-- Opening Marker --

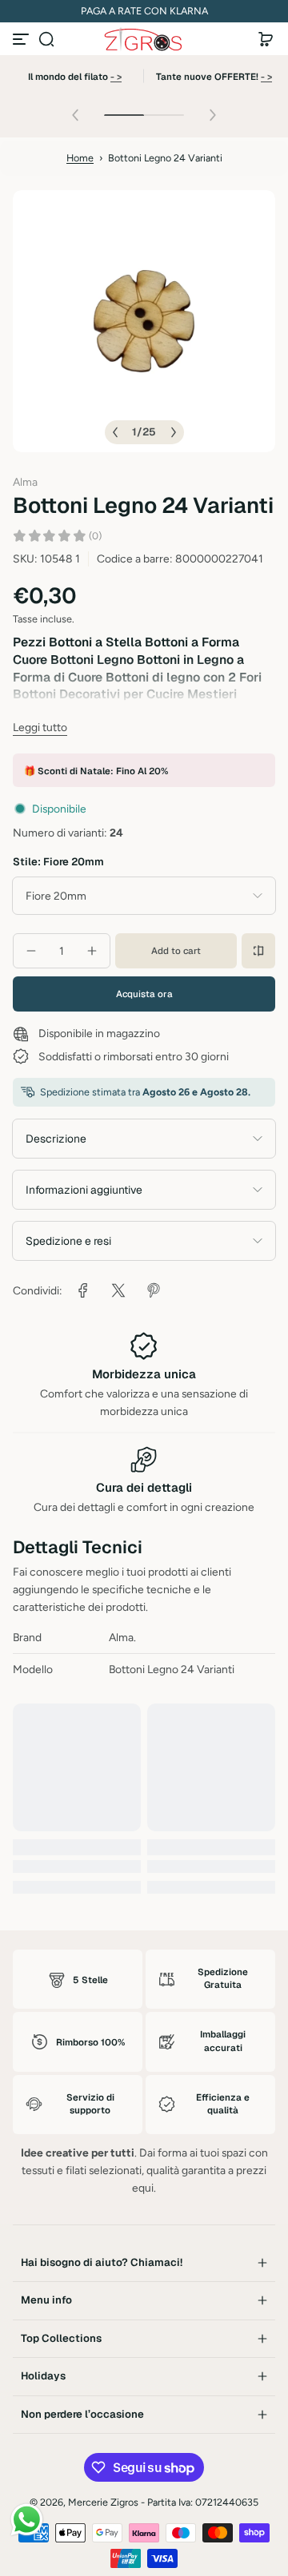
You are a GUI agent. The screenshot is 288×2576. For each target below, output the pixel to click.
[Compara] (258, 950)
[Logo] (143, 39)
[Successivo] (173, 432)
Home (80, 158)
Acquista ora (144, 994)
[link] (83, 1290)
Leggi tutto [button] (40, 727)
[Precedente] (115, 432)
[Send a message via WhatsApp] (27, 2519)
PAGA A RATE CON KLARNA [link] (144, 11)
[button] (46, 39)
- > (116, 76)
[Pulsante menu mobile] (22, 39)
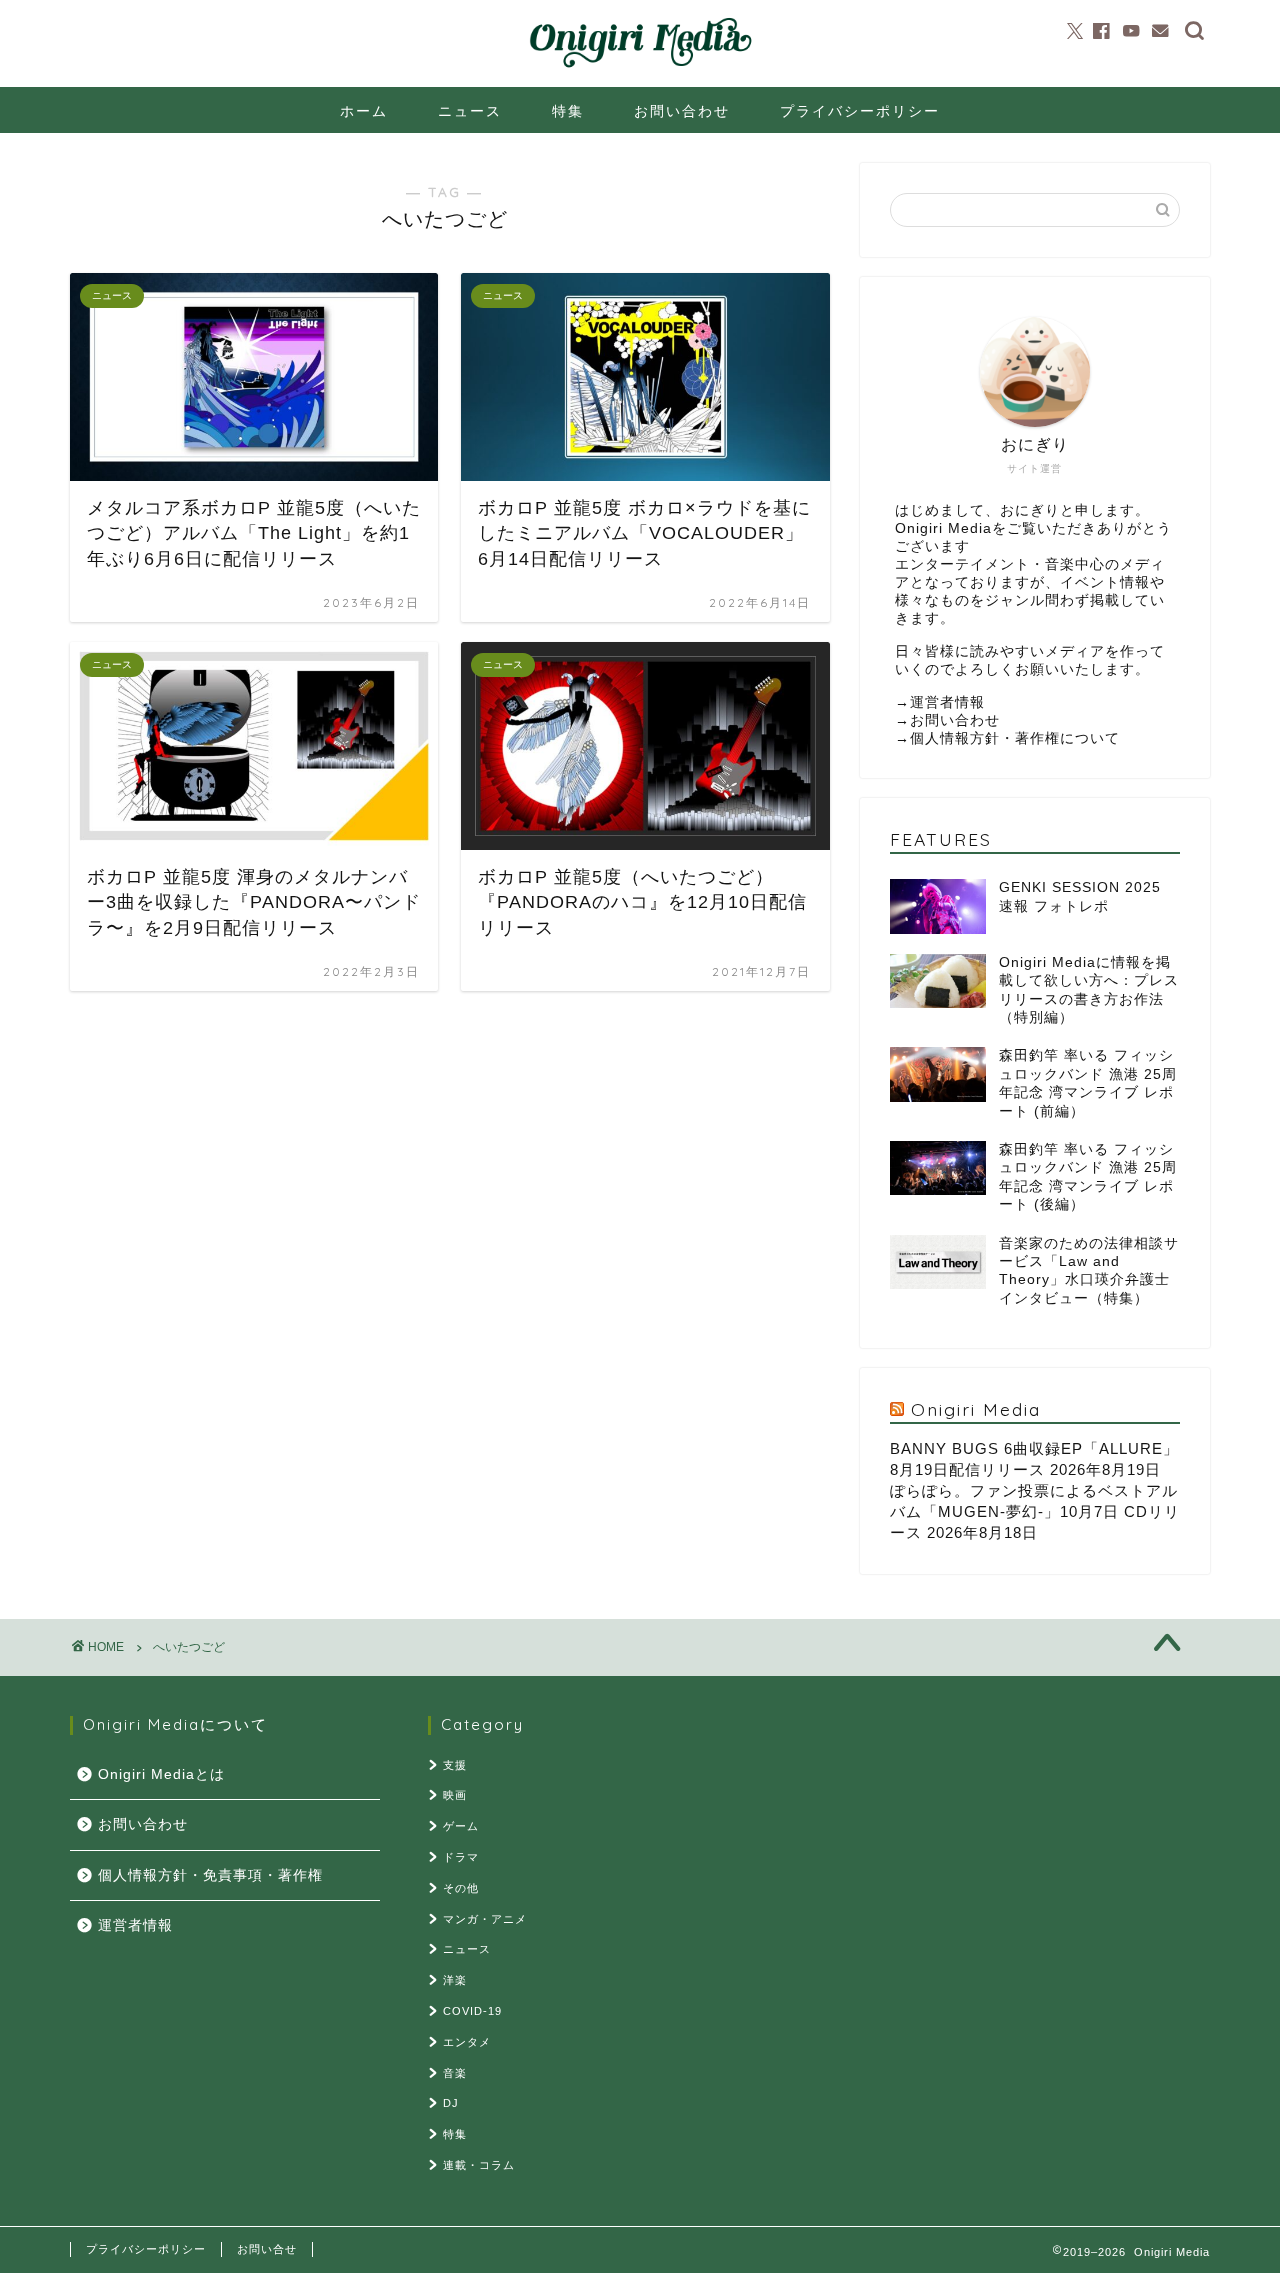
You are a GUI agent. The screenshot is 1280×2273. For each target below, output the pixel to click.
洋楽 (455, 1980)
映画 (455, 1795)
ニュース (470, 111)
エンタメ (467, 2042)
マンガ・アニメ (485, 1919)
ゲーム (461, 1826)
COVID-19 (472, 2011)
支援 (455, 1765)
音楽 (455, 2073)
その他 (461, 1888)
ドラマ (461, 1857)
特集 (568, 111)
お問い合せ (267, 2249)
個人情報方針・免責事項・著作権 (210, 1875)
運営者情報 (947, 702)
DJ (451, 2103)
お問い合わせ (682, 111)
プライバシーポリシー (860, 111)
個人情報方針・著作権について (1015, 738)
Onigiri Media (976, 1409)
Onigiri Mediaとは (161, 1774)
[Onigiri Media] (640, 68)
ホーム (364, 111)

-- Closing Marker --

* WHAT THIS TASK INVOLVES
Return all the lines above exactly; none of the pictures should appear.

* RESPONSE
You are a GUI agent. The screenshot is 288×2576. For each target below, output the pixel to click.
[Compara] (258, 950)
[Logo] (143, 39)
[Successivo] (173, 432)
Home (80, 158)
Acquista ora (144, 994)
[link] (83, 1290)
Leggi tutto [button] (40, 727)
[Precedente] (115, 432)
[Send a message via WhatsApp] (27, 2519)
PAGA A RATE CON KLARNA [link] (144, 11)
[button] (46, 39)
- > (116, 76)
[Pulsante menu mobile] (22, 39)
You are a GUI agent. The screenshot is 1280×2273. For each target below, output the pixel to click.
洋楽 (455, 1980)
映画 (455, 1795)
ニュース (470, 111)
エンタメ (467, 2042)
マンガ・アニメ (485, 1919)
ゲーム (461, 1826)
COVID-19 (472, 2011)
支援 (455, 1765)
音楽 (455, 2073)
その他 (461, 1888)
ドラマ (461, 1857)
特集 (568, 111)
お問い合せ (267, 2249)
個人情報方針・免責事項・著作権 (210, 1875)
運営者情報 (947, 702)
DJ (451, 2103)
お問い合わせ (682, 111)
プライバシーポリシー (860, 111)
個人情報方針・著作権について (1015, 738)
Onigiri Media (976, 1409)
Onigiri Mediaとは (161, 1774)
[Onigiri Media] (640, 68)
ホーム (364, 111)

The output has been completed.